Ia kemudian mengunggah sejumlah foto kerabatnya yang masih berada di dalam kamp dengan tambahan tagar #Provethe90%.
Tagar itu juga digunakan oleh Arfat Erkin, seorang mahasiswa Uighur yang sedang menuntut ilmu di Amerika Serikat. Erkin mengaku bahwa sampai saat ini ia masih tidak bisa menghubungi ayahnya yang diduga ditahan di kamp di Xinjiang.
"China tidak perlu mengatakan bahwa mereka sudah dibebaskan jika memang benar sudah dibebaskan," tulis Erkin. Ia kemudian menulis, "Mereka hanya harus memberikan akses normal kepada jurnalis ke kamp-kamp itu, bukan kamp yang sudah dipersiapkan, dan memberikan izin resmi kepada Uighur untuk menghubungi kerabatnya di luar negeri."
Senada dengan Erkin, Bahram Sintash juga menuturkan kisah ayahnya, seorang mantan editor surat kabar, yang diduga ditahan di kamp di Xinjiang sejak Desember 2017 lalu.

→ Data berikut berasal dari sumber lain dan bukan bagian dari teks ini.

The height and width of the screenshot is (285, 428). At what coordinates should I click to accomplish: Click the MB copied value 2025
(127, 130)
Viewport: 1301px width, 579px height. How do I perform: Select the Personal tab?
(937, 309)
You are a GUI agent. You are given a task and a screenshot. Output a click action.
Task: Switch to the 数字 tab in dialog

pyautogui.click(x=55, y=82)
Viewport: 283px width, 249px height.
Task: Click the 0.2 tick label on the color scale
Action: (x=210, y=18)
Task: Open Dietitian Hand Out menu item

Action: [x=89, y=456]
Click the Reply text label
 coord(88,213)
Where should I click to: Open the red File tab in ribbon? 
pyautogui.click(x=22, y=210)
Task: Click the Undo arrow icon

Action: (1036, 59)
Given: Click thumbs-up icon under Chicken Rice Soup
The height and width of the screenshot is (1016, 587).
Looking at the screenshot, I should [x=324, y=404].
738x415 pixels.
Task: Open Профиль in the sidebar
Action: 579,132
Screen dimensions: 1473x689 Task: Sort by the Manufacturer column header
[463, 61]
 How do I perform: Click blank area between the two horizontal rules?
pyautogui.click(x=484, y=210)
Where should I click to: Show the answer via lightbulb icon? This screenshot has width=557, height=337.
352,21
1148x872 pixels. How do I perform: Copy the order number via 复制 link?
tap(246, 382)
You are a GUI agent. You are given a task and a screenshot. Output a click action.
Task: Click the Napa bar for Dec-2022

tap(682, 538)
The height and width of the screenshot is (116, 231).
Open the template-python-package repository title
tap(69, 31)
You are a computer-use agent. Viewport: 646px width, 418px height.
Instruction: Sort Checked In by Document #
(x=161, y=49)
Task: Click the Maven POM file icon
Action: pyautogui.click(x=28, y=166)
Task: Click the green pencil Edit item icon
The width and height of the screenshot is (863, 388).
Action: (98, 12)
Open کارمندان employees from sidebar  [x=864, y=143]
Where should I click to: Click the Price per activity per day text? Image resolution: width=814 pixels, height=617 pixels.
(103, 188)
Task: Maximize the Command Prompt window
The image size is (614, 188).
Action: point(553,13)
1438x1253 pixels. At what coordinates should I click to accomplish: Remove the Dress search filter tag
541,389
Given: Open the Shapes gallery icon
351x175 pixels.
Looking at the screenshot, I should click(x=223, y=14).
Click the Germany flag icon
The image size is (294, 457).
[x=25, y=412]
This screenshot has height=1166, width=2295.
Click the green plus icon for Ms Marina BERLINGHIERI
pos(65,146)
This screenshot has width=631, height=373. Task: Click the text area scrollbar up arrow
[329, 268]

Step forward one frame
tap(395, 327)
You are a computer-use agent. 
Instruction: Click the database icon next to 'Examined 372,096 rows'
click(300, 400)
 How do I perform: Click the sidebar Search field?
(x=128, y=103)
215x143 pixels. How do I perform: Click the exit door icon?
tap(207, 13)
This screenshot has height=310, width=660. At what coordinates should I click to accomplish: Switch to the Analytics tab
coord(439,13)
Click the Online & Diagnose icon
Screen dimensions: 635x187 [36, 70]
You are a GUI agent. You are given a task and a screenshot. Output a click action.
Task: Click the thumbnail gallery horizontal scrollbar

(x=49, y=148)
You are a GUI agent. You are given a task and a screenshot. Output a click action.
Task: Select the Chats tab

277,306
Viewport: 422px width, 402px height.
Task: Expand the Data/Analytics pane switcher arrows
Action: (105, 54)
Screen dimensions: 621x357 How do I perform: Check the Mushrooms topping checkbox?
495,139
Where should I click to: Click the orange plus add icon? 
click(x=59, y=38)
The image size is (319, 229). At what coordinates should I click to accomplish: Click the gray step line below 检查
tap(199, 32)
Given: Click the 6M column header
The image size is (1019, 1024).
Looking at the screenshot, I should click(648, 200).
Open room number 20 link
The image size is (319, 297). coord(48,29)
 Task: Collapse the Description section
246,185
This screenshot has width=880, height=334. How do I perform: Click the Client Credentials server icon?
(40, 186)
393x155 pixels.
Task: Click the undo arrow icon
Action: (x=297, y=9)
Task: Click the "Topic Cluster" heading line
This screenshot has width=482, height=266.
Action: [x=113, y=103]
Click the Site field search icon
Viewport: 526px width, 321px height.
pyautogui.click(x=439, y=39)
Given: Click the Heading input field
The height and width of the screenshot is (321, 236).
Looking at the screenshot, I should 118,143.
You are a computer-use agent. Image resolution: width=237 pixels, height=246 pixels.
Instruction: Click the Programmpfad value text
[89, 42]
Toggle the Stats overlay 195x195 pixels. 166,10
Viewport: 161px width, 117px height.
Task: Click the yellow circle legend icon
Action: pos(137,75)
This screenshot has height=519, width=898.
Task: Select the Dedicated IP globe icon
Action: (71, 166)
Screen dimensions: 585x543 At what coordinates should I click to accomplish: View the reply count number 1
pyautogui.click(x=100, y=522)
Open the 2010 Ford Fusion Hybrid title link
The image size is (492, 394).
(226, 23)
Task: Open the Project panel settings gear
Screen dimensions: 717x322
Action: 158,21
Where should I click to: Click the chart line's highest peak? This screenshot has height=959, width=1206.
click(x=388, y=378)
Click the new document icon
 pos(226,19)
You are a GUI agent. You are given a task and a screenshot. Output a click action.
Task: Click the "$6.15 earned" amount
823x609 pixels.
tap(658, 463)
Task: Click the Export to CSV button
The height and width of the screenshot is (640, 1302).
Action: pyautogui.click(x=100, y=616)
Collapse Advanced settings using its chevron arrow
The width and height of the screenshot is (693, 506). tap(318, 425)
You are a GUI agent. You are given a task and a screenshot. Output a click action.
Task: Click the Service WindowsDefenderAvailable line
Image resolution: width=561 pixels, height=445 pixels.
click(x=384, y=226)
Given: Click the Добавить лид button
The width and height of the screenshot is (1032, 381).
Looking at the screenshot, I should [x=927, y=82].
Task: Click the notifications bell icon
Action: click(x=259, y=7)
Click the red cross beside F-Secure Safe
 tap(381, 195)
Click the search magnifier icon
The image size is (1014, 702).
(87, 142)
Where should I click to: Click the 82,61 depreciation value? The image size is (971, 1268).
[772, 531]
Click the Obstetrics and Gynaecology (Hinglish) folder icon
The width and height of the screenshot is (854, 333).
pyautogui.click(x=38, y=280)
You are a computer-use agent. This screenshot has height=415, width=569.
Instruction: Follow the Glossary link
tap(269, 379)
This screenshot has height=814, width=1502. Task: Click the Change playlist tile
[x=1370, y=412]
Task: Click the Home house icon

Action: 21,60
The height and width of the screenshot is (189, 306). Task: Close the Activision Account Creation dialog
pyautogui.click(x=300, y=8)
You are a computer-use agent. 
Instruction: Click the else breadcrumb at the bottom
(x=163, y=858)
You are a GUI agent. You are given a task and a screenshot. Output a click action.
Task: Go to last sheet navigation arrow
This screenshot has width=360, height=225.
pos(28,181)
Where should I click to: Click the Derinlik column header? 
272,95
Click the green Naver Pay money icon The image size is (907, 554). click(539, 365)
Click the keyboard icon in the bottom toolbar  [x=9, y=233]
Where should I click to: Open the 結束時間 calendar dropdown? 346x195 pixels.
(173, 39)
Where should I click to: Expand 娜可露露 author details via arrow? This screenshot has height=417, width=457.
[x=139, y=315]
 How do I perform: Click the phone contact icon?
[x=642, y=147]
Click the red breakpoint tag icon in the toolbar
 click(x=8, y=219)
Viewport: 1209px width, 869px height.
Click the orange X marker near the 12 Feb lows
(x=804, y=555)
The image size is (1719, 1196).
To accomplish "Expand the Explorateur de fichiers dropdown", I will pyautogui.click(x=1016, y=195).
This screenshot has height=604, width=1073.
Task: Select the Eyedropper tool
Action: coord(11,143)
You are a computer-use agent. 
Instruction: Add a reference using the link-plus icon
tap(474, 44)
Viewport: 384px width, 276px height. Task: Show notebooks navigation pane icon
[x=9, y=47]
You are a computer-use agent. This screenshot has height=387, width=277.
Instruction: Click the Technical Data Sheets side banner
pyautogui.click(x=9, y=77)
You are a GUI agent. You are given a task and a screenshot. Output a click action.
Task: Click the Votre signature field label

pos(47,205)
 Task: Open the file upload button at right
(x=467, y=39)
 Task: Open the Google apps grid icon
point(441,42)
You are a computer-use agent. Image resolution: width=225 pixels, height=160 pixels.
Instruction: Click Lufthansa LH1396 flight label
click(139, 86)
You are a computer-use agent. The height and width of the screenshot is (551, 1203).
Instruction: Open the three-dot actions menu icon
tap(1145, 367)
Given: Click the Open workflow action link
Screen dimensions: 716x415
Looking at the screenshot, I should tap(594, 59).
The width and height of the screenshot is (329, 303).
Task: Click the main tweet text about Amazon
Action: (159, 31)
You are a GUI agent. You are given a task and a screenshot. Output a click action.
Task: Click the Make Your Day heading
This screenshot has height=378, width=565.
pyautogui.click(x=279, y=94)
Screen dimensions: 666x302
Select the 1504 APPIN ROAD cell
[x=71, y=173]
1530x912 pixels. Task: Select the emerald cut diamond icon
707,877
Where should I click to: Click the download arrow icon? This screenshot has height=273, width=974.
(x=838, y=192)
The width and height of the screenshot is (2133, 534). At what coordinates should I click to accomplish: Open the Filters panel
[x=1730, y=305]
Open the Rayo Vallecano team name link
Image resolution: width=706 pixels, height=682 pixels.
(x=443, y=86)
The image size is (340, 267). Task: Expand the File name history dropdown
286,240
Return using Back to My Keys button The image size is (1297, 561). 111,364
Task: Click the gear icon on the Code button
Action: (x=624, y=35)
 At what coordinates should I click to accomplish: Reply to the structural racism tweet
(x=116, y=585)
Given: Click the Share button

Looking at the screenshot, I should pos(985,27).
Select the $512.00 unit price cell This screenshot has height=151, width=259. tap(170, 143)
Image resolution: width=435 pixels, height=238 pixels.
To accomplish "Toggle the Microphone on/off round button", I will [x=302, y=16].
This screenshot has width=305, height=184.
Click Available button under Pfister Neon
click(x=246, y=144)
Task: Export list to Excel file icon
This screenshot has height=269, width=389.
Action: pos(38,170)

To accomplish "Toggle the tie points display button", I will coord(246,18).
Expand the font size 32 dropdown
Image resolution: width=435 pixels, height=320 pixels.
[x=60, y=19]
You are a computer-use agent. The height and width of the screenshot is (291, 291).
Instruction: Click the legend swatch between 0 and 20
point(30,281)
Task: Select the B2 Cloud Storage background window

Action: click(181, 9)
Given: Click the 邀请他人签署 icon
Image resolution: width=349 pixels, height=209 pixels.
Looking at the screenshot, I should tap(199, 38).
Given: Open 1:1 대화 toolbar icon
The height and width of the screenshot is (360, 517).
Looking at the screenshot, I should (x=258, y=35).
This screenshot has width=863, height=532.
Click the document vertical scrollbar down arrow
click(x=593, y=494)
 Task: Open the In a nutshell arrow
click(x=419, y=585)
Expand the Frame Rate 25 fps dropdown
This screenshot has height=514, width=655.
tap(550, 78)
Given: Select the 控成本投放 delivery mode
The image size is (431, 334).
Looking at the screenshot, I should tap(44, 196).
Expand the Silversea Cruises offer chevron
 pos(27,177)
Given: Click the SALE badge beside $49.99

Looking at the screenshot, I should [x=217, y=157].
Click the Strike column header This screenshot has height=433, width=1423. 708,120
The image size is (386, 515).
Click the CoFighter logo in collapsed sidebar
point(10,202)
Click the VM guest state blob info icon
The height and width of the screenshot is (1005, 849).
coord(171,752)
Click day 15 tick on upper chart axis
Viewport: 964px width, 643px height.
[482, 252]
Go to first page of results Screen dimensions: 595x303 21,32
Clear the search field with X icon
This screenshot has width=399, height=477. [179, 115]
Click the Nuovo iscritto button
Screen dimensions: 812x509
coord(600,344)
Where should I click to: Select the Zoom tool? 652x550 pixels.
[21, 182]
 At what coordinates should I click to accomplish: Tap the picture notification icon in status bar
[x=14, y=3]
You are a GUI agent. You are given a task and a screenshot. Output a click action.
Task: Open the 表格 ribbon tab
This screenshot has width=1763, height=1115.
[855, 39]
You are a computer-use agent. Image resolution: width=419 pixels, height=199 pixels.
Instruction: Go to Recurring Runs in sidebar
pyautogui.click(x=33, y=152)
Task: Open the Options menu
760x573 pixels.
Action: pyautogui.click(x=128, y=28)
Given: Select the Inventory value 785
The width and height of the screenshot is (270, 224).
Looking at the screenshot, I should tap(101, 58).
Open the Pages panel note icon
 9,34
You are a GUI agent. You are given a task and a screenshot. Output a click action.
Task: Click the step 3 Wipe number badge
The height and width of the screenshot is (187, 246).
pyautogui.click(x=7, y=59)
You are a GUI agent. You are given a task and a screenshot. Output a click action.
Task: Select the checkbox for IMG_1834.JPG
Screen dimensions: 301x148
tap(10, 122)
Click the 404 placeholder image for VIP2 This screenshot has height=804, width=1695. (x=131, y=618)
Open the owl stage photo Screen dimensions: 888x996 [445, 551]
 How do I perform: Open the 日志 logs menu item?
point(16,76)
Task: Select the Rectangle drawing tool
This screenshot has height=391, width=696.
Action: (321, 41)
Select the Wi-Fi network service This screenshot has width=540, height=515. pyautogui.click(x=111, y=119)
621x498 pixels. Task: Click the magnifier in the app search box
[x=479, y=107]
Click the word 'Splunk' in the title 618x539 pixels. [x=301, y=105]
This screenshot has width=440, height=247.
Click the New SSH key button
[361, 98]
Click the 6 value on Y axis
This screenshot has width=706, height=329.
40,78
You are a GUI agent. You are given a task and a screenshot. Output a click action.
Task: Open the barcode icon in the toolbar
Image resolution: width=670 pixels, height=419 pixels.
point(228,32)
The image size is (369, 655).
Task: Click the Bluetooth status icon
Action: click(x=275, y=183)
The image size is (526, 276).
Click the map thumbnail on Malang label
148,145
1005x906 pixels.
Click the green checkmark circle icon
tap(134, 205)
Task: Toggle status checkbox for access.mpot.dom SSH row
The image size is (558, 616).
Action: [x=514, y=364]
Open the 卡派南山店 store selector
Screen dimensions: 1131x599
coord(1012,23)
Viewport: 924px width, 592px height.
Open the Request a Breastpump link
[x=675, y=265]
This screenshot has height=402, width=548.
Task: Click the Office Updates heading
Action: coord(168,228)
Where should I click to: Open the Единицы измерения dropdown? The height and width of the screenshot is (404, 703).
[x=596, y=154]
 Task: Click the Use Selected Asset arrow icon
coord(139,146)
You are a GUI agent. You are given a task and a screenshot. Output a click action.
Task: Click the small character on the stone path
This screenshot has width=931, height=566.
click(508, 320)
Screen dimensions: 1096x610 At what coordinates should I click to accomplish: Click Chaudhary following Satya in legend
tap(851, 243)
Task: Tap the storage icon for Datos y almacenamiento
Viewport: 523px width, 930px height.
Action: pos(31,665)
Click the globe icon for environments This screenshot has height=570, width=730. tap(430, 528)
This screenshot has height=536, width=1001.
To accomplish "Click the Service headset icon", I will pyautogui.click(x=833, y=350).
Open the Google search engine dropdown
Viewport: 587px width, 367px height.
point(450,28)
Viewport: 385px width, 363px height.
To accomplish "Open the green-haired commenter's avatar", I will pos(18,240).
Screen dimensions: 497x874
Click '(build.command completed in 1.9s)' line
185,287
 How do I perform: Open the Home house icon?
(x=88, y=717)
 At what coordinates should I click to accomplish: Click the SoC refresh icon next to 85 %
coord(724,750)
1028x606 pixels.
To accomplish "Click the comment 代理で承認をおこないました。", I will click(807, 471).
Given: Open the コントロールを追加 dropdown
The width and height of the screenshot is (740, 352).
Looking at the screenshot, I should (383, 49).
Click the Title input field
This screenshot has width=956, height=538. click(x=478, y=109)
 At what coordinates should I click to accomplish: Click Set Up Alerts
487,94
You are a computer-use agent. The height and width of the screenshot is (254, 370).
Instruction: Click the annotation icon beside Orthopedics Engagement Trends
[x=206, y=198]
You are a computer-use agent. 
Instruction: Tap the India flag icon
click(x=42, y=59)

Tak hanya itu, Bahram juga mengunggah foto masjid yang sudah hancur lebur di dekat daerah Xinjiang. Di sekitar masjid itu, banyak kamp yang diduga digunakan China untuk mendoktrin jutaan etnis minoritas Muslim dengan ajaran komunis.
Ketika ditanya soal tantangan pembuktian ini, juru bicara Kementerian Luar Negeri China, Hua Chunying, mengatakan bahwa ia tidak tahu "jumlah pasti" orang yang sudah keluar dari kamp.
Tak menjawab pertanyaan, Hua malah membahas bahwa "keadaan Xinjiang yang sebenarnya sangat jauh bereda dari yang digambarkan dalam media-media Barat."
Ia pun memastikan bahwa China akan membuka akses untuk jurnalis ke Xinjiang dalam waktu dekat. Namun, sejumlah pengamat menganggap gambaran nyata keadaan di Xinjiang sangat sulit terungkap karena pemerintah sangat membatasi akses jurnalis.
Jurnalis AFP saja mengaku selalu diikuti oleh pria berpakaian preman. Mobil jurnalis itu juga diadang dan diarahkan ke jalan lain ketika hendak mendekati sejumlah kamp.
"China membuat pernyataan yang tidak bisa diverifikasi, cara kotor untuk menghindari kekhawatiran dunia atas penahanan massal Uighur dan anggota etnis minoritas lainnya di Xinjiang," kata Direktur Kajian Asia Timur Amnesty International, Nicholas Bequelin.